Si tu ne bouges pas, tu meurs. Ce que j’ai vécu à Paris le 13 novembre 2015 irradie dans tous les choix que je fais. Ce jour-là, je marchais rue de Charonne, juste en face du café La Belle Equipe, une voiture s’arrête, un homme en sort, me sourit et 20 secondes plus tard, je le vois tirer à la kalachnikov sur les gens en terrasse, avec un sang-froid et une telle douceur sur le visage… Je suis resté des secondes incalculables complètement figé à le regarder. C‘est un moment vertigineux. Et puis j’ai eu l’impulsion de me mettre à courir. Si j’avais laissé la peur me paralyser, je ne serais pas là pour en parler, cela a changé mon rapport à ce que je crée.

No bullshit

Le corps ne peut pas mentir. Il y a une sincérité quand on le travaille, quand on part dans une exploration physique et artistique de ce corps. Comme on est complètement soumis aux lois physiques et biologiques, il y a no bullshit. J’ai découvert le travail des chorégraphes belges, Wim Vandekeybus, Anne Teresa De Keersmaeker, Alain Platel… quand j’étudiais la mise en scène à l’INSAS. J’aimais leur liberté d’approche, cette danse non éthérée. J’étais très physique à l’époque et j’avais de moins en moins besoin de parler, je trouvais que les mots pouvaient avoir beaucoup d’ambivalence et être convoyeurs de mensonges. Je suis entré dans la danse comme on entre dans les ordres.

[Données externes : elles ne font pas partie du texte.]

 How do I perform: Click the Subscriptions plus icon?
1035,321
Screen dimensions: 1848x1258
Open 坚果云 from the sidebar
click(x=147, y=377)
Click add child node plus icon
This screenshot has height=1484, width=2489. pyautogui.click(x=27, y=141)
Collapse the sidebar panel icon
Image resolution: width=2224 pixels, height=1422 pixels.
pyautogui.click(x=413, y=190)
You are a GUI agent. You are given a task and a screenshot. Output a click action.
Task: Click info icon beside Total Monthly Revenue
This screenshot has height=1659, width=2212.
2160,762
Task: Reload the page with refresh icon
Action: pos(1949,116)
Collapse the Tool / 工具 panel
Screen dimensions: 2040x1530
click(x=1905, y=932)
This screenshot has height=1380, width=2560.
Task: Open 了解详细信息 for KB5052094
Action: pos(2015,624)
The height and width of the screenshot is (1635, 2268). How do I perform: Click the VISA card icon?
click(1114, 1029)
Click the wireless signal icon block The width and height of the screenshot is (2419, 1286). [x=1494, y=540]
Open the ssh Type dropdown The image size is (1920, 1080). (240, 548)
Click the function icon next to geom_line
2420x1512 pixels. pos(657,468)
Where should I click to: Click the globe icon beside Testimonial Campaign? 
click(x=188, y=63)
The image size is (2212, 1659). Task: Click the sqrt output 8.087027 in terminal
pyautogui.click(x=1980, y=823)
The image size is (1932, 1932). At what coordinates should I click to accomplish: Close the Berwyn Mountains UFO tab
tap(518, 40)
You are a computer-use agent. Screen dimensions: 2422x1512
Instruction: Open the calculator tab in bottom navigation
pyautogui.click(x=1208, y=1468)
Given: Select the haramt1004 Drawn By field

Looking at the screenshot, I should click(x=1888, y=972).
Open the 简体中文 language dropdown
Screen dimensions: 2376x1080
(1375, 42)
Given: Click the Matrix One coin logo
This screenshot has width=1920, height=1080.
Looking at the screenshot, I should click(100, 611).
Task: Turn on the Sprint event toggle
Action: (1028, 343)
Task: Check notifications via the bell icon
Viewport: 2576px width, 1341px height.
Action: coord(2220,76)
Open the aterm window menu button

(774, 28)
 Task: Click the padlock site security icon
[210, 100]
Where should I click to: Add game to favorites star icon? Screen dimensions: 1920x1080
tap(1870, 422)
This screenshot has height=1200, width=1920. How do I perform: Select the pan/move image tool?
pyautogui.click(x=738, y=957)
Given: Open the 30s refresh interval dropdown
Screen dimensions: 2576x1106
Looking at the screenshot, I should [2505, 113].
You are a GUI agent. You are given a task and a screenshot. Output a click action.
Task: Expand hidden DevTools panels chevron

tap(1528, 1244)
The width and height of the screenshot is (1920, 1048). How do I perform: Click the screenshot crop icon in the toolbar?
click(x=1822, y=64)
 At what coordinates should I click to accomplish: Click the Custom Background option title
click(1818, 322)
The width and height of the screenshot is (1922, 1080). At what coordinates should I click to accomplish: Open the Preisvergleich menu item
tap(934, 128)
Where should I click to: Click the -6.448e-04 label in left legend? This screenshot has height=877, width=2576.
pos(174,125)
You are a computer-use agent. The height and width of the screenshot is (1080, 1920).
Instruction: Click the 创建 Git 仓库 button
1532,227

‘La danse, je l’ai choisie pour sa capacité à pouvoir se confronter à tous les autres mediums et à s’y fondre.’

Emilia Perez

Monter les marches à Cannes, c’est surréaliste. Le monde entier a les caméras braquées sur toi, il règne une espèce d’hystérie folle mais très protocolaire, avec des énergies opposées. J’étais assis à côté de Selena Gomez, je découvrais Emilia Perez à travers ses yeux, il y avait un truc électrique. Contrairement à un spectacle qu’on peut constamment transformer, qui continue d’évoluer, un film, cela existera pour toujours, avec un côté un peu absolu. Donc si tu n’es pas satisfait du travail, cela durera, un peu comme une casserole. Si à l’opposé, il inspire les gens, cela génère des ondes positives… Quand la salle s’est rallumée, j’étais très ému, nous l’étions tous, c’était magnifique. C’était quand même très casse-gueule: faire une comédie musicale sur un narco qui change de sexe tourné au Mexique avec un réalisateur blanc de 71 ans. Mais j’ai toujours eu une foi énorme dans ce film.

Un art viscéral

La danse est pour moi l’art le plus viscéral. Mais je ne suis pas forcément intéressé par son côté niche. Et toutes les collaborations que j’ai pu faire avec le cinéma, les arts plastiques, le théâtre ou des musiciens comme Thom Yorke, c’est une manière pour moi de la faire sortir de son contexte ronronnant, institutionnel et ultraprotégé. Et ce medium, je l’ai aussi choisi pour sa capacité à pouvoir se confronter à tous les autres mediums et à s’y fondre.

In bed with Madonna

Je suis intuitif. Et toutes mes collaborations se sont faites de manière extrêmement organique. Même ma rencontre avec Madonna. Elle a vu le film Suspiria pour lequel j’avais créé les chorégraphies, elle m’a appelé, je l’ai rencontrée chez elle, on a parlé pendant deux heures en tête-à-tête… Je me pinçais en me disant «Putain, je parle avec Madonna». J’étais très ému parce que je pensais au gamin de 14 ans que j’étais, qui était obnubilé par elle. J’avais été voir sept fois In Bed with Madonna au cinéma, parce que c’était le seul endroit où l’on pouvait voir deux hommes qui s’embrassaient et que c’était réjouissant, contrairement à tous les autres films de l’époque, ils n’avaient pas besoin de mourir du sida à la fin.